Still, whatever the reason for the ban, Russia — under the moniker “Olympic Athletes from Russia” — was allowed to compete both in South Korea and then four years later in Beijing, when the label changed to “Russian Olympic Committee,” and the men’s hockey team took silver.

Look, this isn’t a call for the IOC to reinstate the Russian men’s hockey team — and Russian athletes in general — because it would make for better competition (which it would). This is a call for some consistency. Either you’re banning Russians because of Putin’s actions in Ukraine — which is completely defensible — or you’re not.

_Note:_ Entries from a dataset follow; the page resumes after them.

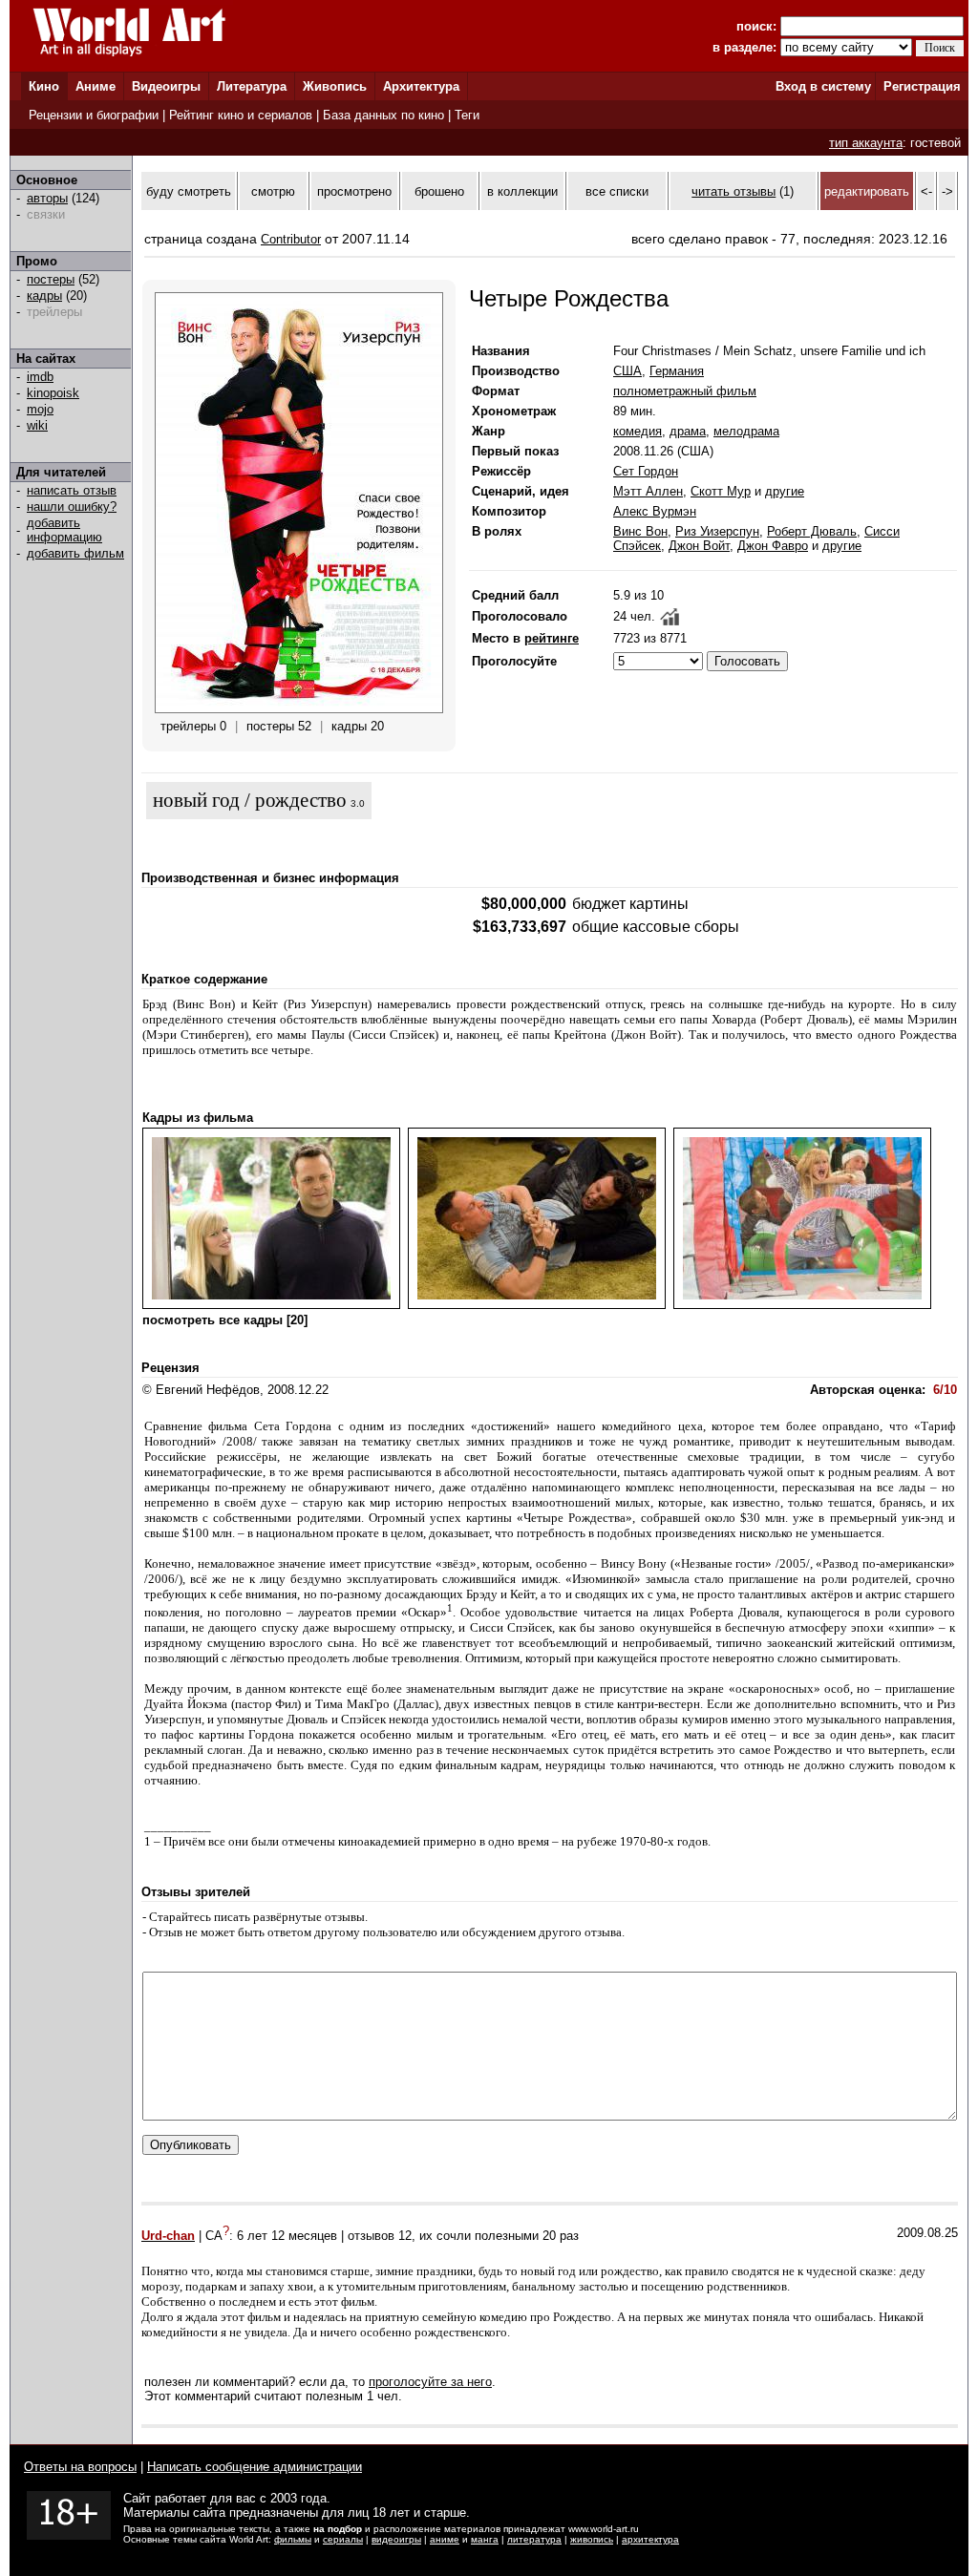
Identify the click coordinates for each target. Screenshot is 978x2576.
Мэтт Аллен (648, 491)
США (627, 371)
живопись (591, 2539)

Listen to Bach, in a 2023 speech in Germany, right when the IOC was threading the needle to allow some Russian athletes but not the Russian team to compete in Paris. He began with the words in the first paragraph above, about sport and athletes becoming tools of politics.

“It is then impossible for sport to transfer its uniting powers,” he said. “We must be politically neutral but not apolitical. We know well that politics rules the world. We know well that our decisions have political implications, and we have to include that in our thinking.”

But banning some Russian athletes because they are a “team” and permitting others because they are not? Is that somehow caught up in world politics?

Ovechkin, of course, lands in a peculiar place here. The Washington Capitals’ captain and icon passed Wayne Gretzky as the NHL’s leading goal scorer last month. The coming NHL season will likely be his last. He has transformed hockey in the American capital and brought so much joy along the way.

And yet his relationship with Putin has followed him. He actively has supported the Russian president in his campaigns for reelection. Ovechkin’s Instagram avatar still features him posing with Putin. He faced scrutiny for his stance when the Ukraine war began. He has mostly skated since.

“Please, no more war,” Ovechkin said in February 2022, shortly after the original invasion. “It doesn’t matter who is in the war — Russia, Ukraine, different countries. I think we live in a world, like, we have to live in peace and a great world.”

A great world would include peace between Russia and Ukraine, and no more suffering. On a scale that’s itty-bitty by comparison, a great world would include an Olympic hockey tournament with all the best players from every corner of the globe available.

But for that world — that sporting world — to happen, the IOC would have to decide whether it’s political or not. More than that, it would have to determine how to apply its assessment of its place in a political world evenly, treating all athletes from affected countries the same, whether they compete for themselves or for their team.